All Products
Search
Document Center

AnalyticDB for MySQL:BUILD

Last Updated:Jan 24, 2024

BUILD jobs are used to rebuild partitions that have newly written data, which can improve read performance. During the rebuild process, the system creates indexes, clears redundant data, and asynchronously executes DDL statements.

Precautions

During a BUILD job, you cannot execute INSERT OVERWRITE SELECT statements until the BUILD job is completed.

Description

During a BUILD job, the system merges the data that is written in real time and the historical partitions related to the data, creates indexes, and asynchronously executes DDL statements. After INSERT, UPDATE, or DELETE statements are executed on the data in a partition, a BUILD job can be performed to rebuild the partition. BUILD jobs do not rebuild the partitions whose data has not been modified.

After a BUILD job is started, it cannot be stopped.

BUILD jobs are performed at the table level. After a BUILD job starts on a table, the job is split into tasks at the shard level. All three replicas of a shard each perform a task. The BUILD job is completed when all tasks are completed. Up to three BUILD jobs can be performed in parallel, each on a different table.

Automatic trigger of BUILD jobs

A BUILD job can be automatically triggered when one of the following conditions is met:

  • The period of time that has elapsed since the most recent BUILD job reaches the minimum time interval between BUILD jobs and at least 50,000 rows of data have been added to a shard of a table. The minimum time interval is 0.5 hours for Data Warehouse Edition (V3.0) clusters in reserved mode and 1.5 hours for Data Warehouse Edition (V3.0) clusters in elastic mode and Data Lakehouse Edition (V3.0) clusters.

  • Twenty-four hours have elapsed since the most recent BUILD job, and at least one row of data has been modified.
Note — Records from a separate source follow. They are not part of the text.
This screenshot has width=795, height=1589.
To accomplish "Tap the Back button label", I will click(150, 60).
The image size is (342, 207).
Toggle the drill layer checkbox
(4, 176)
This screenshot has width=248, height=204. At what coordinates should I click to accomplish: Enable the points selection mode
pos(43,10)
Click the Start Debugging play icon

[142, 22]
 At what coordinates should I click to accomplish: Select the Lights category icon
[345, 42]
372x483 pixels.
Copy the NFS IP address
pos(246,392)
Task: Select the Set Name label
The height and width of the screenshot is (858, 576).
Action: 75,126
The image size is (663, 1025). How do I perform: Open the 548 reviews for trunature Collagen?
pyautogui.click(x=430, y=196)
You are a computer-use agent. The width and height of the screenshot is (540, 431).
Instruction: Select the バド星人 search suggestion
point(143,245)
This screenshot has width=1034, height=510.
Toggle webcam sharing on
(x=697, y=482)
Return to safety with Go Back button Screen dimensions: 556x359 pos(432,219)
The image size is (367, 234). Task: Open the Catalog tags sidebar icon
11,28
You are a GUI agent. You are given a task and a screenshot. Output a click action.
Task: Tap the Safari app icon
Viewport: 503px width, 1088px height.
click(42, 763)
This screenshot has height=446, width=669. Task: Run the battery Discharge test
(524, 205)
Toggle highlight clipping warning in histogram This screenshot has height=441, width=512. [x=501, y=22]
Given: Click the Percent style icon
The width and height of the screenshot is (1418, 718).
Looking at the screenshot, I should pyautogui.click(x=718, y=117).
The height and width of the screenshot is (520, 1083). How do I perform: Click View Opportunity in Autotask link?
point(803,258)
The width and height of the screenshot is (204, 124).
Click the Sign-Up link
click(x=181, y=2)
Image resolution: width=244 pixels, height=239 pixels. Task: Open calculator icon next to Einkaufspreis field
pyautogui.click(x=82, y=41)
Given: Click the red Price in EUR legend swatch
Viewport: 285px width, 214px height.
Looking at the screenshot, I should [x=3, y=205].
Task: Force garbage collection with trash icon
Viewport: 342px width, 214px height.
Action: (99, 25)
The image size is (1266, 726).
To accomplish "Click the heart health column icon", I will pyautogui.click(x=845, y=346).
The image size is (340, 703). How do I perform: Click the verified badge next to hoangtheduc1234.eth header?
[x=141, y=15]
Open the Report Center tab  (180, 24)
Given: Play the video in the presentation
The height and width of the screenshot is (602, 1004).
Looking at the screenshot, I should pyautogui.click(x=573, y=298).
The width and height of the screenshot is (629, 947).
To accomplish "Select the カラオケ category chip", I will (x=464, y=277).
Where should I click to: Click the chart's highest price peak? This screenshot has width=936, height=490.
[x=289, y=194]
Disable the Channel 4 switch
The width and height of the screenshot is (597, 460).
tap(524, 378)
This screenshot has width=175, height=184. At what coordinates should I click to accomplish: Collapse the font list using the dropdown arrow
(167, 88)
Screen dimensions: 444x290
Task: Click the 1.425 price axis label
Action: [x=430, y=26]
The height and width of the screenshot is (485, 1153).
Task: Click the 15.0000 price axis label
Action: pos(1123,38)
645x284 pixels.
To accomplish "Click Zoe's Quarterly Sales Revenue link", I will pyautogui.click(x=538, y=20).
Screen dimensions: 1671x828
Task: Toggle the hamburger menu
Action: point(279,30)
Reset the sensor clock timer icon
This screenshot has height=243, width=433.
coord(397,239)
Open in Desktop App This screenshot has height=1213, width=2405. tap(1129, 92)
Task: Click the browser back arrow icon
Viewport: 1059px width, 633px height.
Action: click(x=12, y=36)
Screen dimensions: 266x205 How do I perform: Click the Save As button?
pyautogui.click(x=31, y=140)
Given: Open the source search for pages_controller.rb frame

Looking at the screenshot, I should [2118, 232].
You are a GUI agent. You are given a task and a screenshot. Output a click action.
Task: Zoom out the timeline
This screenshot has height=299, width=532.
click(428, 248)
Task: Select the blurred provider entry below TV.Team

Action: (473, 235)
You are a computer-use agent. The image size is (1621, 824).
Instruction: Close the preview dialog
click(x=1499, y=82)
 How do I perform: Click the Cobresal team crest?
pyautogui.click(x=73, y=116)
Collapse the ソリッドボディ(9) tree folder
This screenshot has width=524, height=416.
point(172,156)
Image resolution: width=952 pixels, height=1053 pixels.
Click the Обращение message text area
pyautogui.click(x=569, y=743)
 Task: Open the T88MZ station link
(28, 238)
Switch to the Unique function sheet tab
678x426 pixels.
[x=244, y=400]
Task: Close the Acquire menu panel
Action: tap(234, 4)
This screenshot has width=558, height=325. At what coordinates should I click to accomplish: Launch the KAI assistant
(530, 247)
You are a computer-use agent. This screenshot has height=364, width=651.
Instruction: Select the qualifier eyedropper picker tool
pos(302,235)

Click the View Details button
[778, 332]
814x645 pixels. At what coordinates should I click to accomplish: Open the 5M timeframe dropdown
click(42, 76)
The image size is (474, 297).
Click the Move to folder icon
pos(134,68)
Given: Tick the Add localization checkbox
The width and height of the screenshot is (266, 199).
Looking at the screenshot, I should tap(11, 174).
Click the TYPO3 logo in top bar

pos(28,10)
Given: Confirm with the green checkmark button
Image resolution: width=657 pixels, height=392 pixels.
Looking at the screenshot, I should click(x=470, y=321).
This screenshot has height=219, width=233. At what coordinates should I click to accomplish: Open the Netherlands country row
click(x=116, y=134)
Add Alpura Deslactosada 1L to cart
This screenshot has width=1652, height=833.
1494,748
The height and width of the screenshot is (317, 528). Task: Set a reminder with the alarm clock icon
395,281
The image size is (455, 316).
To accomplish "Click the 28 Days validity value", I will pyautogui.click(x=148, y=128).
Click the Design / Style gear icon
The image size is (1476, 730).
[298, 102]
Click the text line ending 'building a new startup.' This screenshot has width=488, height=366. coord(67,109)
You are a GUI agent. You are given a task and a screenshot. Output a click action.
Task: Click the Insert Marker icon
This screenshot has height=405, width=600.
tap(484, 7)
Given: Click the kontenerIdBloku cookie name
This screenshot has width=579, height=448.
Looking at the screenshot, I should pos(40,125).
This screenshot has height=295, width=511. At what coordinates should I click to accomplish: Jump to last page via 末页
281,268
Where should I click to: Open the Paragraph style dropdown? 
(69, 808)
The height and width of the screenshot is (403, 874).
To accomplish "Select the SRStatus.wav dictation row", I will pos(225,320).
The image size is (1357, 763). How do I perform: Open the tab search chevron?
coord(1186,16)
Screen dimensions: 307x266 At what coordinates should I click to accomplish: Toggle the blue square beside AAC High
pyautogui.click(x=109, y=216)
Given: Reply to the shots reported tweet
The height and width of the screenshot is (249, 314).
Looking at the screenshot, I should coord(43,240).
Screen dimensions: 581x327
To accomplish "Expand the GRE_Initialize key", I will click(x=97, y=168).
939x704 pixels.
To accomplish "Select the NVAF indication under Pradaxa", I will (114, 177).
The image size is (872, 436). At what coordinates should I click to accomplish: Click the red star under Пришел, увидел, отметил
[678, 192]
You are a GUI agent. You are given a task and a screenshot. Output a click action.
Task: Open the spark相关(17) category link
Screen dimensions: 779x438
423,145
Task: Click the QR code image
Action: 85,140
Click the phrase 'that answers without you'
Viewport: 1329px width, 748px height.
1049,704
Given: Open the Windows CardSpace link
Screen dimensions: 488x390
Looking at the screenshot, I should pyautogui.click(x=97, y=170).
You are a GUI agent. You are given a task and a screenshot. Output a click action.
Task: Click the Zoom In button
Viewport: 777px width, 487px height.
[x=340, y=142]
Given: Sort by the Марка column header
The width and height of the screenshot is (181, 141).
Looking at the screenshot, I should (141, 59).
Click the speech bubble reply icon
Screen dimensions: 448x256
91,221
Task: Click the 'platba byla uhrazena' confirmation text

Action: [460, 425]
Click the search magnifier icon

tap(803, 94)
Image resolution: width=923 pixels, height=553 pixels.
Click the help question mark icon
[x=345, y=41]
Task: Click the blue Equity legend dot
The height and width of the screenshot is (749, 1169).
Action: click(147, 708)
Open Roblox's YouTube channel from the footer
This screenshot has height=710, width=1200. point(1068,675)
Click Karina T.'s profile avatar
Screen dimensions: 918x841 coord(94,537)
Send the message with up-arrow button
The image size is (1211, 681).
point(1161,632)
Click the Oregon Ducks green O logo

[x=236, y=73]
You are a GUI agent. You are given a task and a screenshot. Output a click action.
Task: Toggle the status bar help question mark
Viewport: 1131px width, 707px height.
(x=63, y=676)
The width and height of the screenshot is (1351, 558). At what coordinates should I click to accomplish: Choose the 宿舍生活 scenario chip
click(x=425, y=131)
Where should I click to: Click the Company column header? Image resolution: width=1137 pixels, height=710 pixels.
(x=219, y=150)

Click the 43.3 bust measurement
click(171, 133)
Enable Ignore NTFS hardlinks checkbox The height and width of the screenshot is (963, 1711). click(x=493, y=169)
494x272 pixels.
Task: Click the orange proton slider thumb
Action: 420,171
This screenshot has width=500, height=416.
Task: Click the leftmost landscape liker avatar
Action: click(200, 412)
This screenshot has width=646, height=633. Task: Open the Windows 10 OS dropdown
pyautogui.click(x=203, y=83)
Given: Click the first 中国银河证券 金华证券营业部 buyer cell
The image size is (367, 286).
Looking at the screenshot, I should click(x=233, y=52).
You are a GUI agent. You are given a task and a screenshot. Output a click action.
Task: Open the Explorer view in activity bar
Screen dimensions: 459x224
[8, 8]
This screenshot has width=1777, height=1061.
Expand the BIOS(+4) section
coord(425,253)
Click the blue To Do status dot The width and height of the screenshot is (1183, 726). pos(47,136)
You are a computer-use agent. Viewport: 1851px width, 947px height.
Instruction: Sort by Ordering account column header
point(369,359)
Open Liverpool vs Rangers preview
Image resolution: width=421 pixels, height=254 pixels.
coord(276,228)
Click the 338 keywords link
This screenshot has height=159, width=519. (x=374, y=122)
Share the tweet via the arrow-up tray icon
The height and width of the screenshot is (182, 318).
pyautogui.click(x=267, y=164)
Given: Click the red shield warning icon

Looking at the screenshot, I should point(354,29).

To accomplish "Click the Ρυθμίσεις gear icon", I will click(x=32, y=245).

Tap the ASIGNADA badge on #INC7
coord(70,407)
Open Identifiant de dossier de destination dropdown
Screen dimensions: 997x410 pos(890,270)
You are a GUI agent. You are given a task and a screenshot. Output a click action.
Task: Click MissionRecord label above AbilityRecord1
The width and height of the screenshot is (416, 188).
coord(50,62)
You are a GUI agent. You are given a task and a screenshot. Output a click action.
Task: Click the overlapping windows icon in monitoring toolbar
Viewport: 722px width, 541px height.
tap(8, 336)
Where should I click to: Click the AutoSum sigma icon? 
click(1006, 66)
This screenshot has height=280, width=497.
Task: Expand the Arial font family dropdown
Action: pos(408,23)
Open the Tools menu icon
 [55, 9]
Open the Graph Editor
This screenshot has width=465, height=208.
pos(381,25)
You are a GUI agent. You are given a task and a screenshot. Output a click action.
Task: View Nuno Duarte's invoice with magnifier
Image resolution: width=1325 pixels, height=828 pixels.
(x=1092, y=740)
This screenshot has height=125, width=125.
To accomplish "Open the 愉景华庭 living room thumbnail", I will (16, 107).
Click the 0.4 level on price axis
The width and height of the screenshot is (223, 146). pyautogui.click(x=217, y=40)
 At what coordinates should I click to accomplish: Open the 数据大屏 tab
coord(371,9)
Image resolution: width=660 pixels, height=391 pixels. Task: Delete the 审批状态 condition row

Manually trigger a BUILD job

You can use the following methods to manually trigger different BUILD jobs:

  • Execute a BUILD statement on the partitions that have data changes

    BUILD TABLE <table_name>;

    This method triggers a BUILD job only on the partitions that have data changes.

  • Execute a BUILD statement on specified partitions

    BUILD TABLE test force=true partitions='partition1,partition2';
    Important

    You can execute a BUILD statement on specified partitions only for AnalyticDB for MySQL clusters of V3.1.6.0 or later. For information about how to query the minor version of an AnalyticDB for MySQL cluster, see How do I query the version of an AnalyticDB for MySQL cluster? To update the minor version of a cluster, contact technical support.

    If a table contains large volumes of data, the BUILD TABLE <table_name> force = true; statement may require a long period of time to execute. AnalyticDB for MySQL allows you to specify the partitions on which you want to perform a BUILD job. This helps reduce the usage of resources and improves the performance of BUILD jobs.

  • Execute a BUILD statement on an entire table

    BUILD TABLE <table_name> force = true;

    This method triggers a BUILD job on and re-creates an index for all partitions of a table. By default, this feature is disabled.

    Important

    This method re-creates an index for all existing data of a table, which consumes a significant amount of time. We recommend that you execute a BUILD statement on specified partitions. Before you execute a BUILD statement on an entire table, you must evaluate the effects and risks. To enable this feature, submit a ticket.

Configure automatic scheduling for BUILD jobs

  • Configuration method

    SET ADB_CONFIG RC_CSTORE_BUILD_SCHEDULE_PERIOD=`<start>,<end>`;

    BUILD jobs are scheduled on the hour within the time ranges specified by the start and end parameters. Set both values to integers within the range of 0 to 24. You can configure multiple time ranges and separate them with semicolons (;).

    Important

    The specified time ranges are used for scheduling jobs, not for executing jobs. Therefore, after jobs are scheduled, the system may not complete executing the jobs when the time range ends.

  • Example

    Configure BUILD jobs to be scheduled within the following time ranges: 00:00:00 to 06:00:00 and 18:00:00 to 24:00:00.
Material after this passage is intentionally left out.